Search Mailing List Archives
[bioontology-support] HIV ontology parsing issue [WAS: Ontology Upload]
Jennifer Leigh Vendetti
vendetti at stanford.edu
Mon May 22 14:23:29 PDT 2017
I fixed the problem in the BioPortal code that resulted in missing class data in the RDF / XML serialization, and performed a new release of our software today. The HIV ontology is now fully parsed and available to browse in BioPortal.

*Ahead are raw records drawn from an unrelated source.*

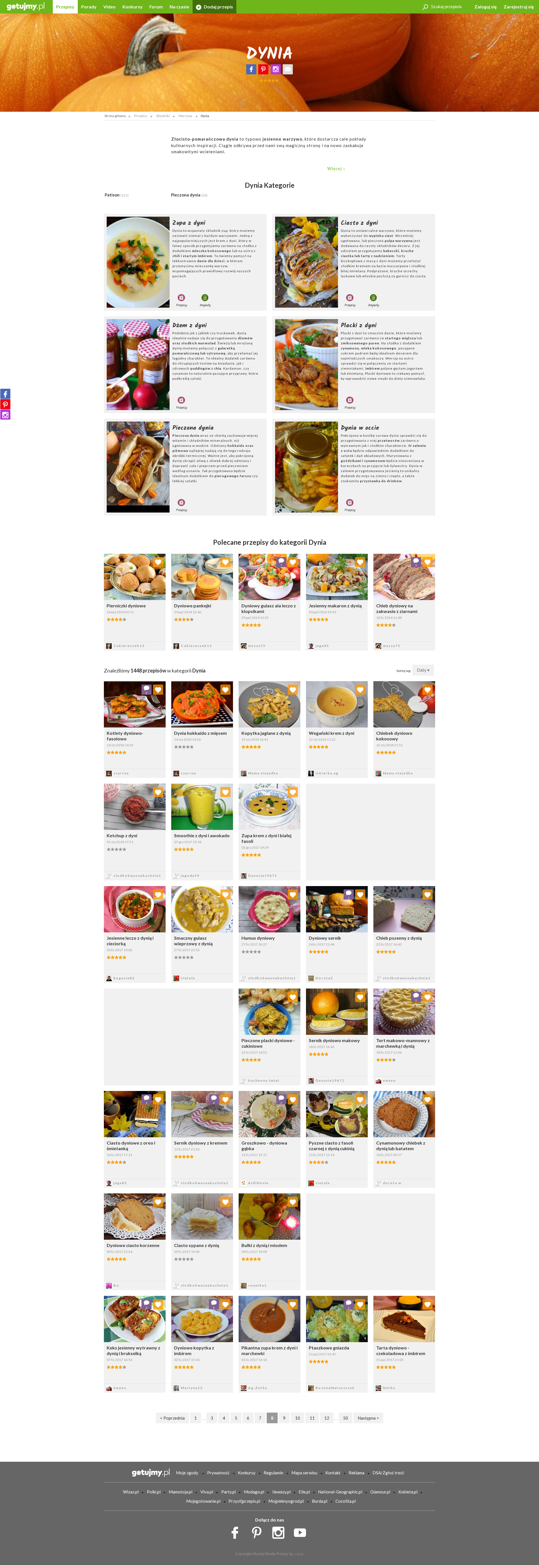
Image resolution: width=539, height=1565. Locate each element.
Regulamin (273, 1472)
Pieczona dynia (189, 194)
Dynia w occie (360, 428)
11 (312, 1417)
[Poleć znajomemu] (288, 69)
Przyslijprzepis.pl (244, 1501)
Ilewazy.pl (281, 1491)
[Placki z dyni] (306, 364)
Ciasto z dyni (359, 223)
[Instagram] (276, 69)
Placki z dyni (358, 325)
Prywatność (218, 1472)
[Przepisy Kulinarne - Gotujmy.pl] (25, 6)
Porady (89, 6)
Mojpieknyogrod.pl (286, 1501)
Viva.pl (206, 1491)
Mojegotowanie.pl (203, 1501)
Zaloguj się (485, 6)
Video (109, 6)
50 (345, 1417)
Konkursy (132, 6)
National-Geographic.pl (340, 1491)
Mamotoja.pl (180, 1491)
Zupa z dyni (188, 223)
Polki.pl (154, 1491)
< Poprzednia (172, 1417)
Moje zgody (187, 1472)
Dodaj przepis (218, 6)
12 (326, 1417)
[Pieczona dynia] (138, 467)
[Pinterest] (263, 69)
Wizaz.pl (131, 1491)
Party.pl (228, 1491)
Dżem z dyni (189, 325)
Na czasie (179, 6)
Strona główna (115, 116)
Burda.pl (319, 1501)
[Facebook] (251, 69)
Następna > (368, 1417)
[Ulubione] (158, 562)
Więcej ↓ (336, 168)
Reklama (356, 1472)
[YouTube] (302, 1531)
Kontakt (333, 1472)
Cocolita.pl (345, 1501)
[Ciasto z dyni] (306, 262)
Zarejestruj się (519, 6)
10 (297, 1417)
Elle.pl (304, 1491)
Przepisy (65, 6)
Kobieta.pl (407, 1491)
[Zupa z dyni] (138, 262)
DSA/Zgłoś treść (388, 1472)
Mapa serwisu (304, 1472)
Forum (156, 6)
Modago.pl (254, 1491)
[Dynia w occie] (306, 467)
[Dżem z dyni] (138, 364)
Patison (117, 194)
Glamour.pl (380, 1491)
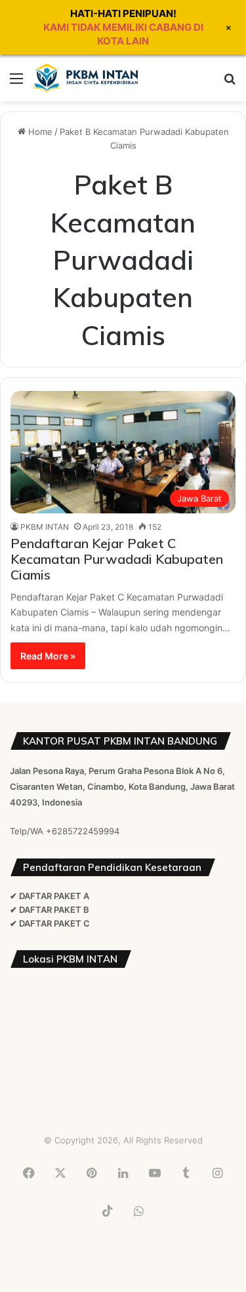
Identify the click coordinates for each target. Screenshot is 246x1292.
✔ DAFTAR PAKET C (50, 923)
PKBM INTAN (44, 527)
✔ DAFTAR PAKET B (49, 909)
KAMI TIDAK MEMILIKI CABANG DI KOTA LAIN (123, 34)
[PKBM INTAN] (85, 78)
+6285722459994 (82, 831)
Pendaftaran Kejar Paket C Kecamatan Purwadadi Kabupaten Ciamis (116, 559)
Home (39, 131)
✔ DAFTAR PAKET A (49, 896)
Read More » (47, 655)
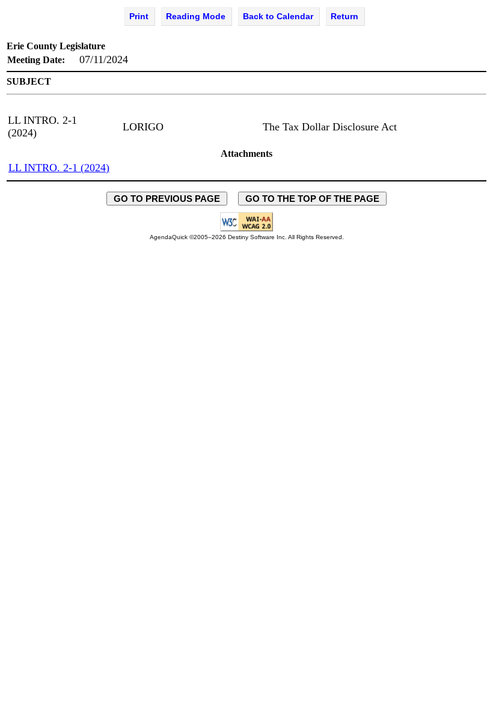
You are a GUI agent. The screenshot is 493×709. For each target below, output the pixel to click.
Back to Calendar (278, 16)
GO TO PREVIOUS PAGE (166, 198)
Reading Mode (195, 16)
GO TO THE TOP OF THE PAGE (312, 198)
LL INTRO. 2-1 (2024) (58, 168)
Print (139, 16)
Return (344, 16)
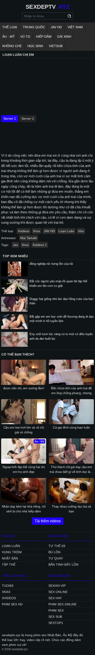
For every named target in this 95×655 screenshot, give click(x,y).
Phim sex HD (12, 604)
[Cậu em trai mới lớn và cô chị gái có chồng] (23, 411)
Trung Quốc (34, 27)
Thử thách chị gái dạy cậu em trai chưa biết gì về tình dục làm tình (71, 469)
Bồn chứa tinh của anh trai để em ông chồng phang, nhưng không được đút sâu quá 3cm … (71, 390)
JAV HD (56, 27)
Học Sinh (35, 46)
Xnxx (36, 231)
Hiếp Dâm (43, 36)
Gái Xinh (64, 36)
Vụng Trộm (12, 552)
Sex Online (58, 592)
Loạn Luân (66, 231)
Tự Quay (55, 558)
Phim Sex (56, 610)
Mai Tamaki (28, 238)
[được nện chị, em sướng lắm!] (23, 372)
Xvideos (23, 231)
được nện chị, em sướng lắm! (23, 388)
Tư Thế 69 (56, 546)
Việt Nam (75, 27)
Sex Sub (55, 616)
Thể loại (9, 27)
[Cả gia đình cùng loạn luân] (71, 411)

Thanks for your patience, and apologies that it took us some time to track this one down.
[cid:1AA118DC-06CE-4A11-86AD-1B2382FBC6F5 at stanford.edu]
On Apr 12, 2017, at 4:54 PM, Jennifer Leigh Vendetti <vendetti at stanford.edu<mailto:vendetti at stanford.edu>> wrote:
I’m writing with an update on the status of the HIV ontology in BioPortal. We’ve made some progress, but aren’t all the way there yet.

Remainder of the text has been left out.